## Task prompt
Show each line of the data below that has the string "will" in it.

-- Material for this exercise follows --

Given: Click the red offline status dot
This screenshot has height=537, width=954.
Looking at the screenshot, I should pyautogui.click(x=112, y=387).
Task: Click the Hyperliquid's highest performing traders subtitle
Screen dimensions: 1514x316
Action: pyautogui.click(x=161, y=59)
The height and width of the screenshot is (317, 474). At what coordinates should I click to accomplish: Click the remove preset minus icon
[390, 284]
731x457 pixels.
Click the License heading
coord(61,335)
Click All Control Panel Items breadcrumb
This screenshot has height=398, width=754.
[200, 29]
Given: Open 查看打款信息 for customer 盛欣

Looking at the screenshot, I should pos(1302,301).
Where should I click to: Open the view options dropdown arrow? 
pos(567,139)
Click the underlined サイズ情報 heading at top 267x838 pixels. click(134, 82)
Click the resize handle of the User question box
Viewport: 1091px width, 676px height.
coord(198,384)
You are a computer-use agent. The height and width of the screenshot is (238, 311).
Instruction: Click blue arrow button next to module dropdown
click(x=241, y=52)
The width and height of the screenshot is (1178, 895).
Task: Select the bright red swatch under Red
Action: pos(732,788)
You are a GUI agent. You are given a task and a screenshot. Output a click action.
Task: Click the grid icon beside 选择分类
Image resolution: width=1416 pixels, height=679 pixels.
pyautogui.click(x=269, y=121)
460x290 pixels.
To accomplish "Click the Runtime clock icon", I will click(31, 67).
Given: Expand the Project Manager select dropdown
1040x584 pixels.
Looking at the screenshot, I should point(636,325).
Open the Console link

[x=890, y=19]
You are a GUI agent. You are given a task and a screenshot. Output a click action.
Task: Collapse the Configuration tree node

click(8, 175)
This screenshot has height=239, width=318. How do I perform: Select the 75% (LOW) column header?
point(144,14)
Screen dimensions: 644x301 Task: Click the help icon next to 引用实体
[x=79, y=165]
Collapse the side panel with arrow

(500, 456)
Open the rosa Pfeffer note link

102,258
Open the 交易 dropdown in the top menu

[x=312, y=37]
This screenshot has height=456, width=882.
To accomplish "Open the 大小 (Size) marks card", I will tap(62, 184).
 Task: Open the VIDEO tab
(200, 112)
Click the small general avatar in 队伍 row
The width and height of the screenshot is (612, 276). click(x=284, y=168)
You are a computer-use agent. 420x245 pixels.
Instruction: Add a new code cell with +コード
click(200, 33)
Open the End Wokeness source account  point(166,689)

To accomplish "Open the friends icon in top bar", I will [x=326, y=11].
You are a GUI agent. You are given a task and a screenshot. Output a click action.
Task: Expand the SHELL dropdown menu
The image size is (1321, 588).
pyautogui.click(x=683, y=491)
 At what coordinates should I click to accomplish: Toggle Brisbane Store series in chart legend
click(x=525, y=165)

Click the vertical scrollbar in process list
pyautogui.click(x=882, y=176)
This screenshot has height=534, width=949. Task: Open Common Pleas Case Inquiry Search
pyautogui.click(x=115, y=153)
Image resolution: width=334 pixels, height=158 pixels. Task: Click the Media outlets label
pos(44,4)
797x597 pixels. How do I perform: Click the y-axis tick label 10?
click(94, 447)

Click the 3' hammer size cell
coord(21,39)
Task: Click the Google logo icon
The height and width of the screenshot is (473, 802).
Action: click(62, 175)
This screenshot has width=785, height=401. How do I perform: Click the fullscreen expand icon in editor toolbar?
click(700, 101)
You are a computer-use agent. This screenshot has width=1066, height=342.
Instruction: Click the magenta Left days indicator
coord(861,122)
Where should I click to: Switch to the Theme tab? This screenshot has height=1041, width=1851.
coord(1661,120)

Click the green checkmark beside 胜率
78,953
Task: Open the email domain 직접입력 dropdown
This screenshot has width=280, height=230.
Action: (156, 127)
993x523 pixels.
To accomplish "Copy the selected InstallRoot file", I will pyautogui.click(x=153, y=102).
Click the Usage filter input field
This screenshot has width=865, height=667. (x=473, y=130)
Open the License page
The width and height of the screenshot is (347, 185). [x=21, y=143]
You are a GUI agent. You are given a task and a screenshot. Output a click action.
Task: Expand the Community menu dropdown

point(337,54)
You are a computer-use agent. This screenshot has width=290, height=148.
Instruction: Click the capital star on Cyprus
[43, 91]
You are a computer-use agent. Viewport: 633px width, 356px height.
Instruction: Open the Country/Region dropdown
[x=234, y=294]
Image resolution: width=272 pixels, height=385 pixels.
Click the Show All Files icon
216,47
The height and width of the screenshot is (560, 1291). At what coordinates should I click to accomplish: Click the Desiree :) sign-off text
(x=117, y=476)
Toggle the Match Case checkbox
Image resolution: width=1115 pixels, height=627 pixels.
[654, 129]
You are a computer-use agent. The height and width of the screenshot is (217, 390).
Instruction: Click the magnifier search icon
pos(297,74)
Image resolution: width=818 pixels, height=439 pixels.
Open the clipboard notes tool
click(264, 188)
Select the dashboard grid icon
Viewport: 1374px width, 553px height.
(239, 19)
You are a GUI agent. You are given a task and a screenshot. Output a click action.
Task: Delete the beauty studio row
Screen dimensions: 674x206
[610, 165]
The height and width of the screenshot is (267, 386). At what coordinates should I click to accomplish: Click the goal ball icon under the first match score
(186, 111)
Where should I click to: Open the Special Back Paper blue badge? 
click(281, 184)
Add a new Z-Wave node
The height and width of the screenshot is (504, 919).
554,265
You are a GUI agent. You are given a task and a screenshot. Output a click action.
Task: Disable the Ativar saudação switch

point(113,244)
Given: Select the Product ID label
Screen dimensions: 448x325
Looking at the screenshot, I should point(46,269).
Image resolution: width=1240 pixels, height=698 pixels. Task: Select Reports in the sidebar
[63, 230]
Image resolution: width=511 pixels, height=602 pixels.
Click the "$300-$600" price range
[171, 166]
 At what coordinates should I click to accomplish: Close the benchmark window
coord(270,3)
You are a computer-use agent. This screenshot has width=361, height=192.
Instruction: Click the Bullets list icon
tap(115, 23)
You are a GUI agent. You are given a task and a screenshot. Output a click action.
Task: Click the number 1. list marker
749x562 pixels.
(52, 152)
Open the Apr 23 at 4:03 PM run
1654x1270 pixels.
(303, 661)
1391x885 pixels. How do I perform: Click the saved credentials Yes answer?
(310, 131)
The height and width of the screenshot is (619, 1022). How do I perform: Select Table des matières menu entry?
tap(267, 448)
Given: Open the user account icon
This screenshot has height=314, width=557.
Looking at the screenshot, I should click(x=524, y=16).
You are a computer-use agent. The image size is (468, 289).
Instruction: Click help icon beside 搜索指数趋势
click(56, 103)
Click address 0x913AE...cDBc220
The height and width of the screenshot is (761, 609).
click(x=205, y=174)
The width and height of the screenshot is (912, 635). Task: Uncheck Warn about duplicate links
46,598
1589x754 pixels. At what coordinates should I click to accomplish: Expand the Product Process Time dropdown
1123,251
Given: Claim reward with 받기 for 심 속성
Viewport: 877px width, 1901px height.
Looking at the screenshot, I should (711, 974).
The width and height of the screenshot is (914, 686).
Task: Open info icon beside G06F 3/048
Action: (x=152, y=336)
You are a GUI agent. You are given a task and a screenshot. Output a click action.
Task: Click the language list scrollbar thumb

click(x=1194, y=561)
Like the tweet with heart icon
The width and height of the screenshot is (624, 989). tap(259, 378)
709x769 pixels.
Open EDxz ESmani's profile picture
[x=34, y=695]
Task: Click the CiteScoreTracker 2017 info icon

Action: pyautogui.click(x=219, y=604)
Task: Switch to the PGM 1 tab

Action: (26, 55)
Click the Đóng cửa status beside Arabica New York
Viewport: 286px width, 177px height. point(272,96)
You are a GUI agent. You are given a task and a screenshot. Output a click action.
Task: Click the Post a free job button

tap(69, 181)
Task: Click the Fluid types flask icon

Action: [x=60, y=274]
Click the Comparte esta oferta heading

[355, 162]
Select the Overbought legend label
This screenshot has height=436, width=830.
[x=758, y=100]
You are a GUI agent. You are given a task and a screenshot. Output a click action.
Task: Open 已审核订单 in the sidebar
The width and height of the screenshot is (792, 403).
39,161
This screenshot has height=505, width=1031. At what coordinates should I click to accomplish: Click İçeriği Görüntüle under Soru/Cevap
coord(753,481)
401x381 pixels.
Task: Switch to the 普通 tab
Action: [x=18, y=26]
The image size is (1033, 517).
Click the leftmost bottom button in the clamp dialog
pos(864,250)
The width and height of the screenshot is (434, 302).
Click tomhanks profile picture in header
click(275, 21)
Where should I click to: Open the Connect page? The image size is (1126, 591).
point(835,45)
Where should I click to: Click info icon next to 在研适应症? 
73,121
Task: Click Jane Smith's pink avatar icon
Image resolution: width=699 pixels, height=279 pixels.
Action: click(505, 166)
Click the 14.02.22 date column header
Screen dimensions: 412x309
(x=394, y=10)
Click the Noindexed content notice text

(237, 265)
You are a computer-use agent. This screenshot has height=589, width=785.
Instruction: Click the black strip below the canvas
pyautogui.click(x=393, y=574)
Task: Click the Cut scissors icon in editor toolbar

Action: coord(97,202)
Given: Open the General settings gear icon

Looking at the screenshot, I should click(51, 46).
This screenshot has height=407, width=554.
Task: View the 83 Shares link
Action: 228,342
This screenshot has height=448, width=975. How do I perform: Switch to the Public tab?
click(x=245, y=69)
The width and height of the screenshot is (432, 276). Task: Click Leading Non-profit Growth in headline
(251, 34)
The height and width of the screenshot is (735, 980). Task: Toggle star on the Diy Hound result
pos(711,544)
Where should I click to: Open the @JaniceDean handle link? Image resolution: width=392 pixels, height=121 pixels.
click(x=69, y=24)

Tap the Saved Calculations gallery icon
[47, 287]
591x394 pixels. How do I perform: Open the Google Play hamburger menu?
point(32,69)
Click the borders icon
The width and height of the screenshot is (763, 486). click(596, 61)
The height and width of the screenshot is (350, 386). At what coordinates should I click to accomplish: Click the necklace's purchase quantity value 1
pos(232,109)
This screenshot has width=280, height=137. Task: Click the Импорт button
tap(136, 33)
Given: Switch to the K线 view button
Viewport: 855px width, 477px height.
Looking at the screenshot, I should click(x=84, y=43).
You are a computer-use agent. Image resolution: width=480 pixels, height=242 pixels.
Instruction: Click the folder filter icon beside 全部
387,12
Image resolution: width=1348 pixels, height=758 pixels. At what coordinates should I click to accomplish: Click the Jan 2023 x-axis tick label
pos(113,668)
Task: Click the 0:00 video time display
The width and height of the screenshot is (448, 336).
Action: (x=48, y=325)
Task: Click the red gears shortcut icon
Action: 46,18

-- Material for this exercise concluded --

## Solution to this task
To accomplish "Click the Runtime clock icon", I will click(31, 67).
To accomplish "Open the 大小 (Size) marks card", I will tap(62, 184).
To accomplish "Open the friends icon in top bar", I will [x=326, y=11].
To accomplish "Copy the selected InstallRoot file", I will pyautogui.click(x=153, y=102).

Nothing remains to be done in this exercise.